[Your objective] Your response should consist of the records below, repeated exactly.

[Material to process]
──────
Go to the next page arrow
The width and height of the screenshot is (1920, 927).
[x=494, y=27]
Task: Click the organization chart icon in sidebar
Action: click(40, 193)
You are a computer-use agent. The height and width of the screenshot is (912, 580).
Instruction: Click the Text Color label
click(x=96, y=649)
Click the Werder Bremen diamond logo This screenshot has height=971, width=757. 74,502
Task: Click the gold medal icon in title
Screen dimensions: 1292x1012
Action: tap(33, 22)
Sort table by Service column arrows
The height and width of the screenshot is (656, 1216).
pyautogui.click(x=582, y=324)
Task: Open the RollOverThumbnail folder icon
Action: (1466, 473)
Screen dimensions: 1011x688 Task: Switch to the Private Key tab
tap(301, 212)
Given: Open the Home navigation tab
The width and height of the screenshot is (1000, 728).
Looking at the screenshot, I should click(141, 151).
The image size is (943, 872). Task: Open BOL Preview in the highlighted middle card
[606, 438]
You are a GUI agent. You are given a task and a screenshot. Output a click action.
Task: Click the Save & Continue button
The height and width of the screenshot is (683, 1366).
──────
[Answer space]
Go to the next page arrow
The width and height of the screenshot is (1920, 927).
[x=494, y=27]
Task: Click the organization chart icon in sidebar
Action: click(40, 193)
You are a computer-use agent. The height and width of the screenshot is (912, 580).
Instruction: Click the Text Color label
click(x=96, y=649)
Click the Werder Bremen diamond logo This screenshot has height=971, width=757. 74,502
Task: Click the gold medal icon in title
Screen dimensions: 1292x1012
Action: tap(33, 22)
Sort table by Service column arrows
The height and width of the screenshot is (656, 1216).
pyautogui.click(x=582, y=324)
Task: Open the RollOverThumbnail folder icon
Action: (1466, 473)
Screen dimensions: 1011x688 Task: Switch to the Private Key tab
tap(301, 212)
Given: Open the Home navigation tab
The width and height of the screenshot is (1000, 728).
Looking at the screenshot, I should click(141, 151).
The image size is (943, 872). Task: Open BOL Preview in the highlighted middle card
[606, 438]
You are a GUI agent. You are given a task and a screenshot. Output a click action.
Task: Click the Save & Continue button
The height and width of the screenshot is (683, 1366).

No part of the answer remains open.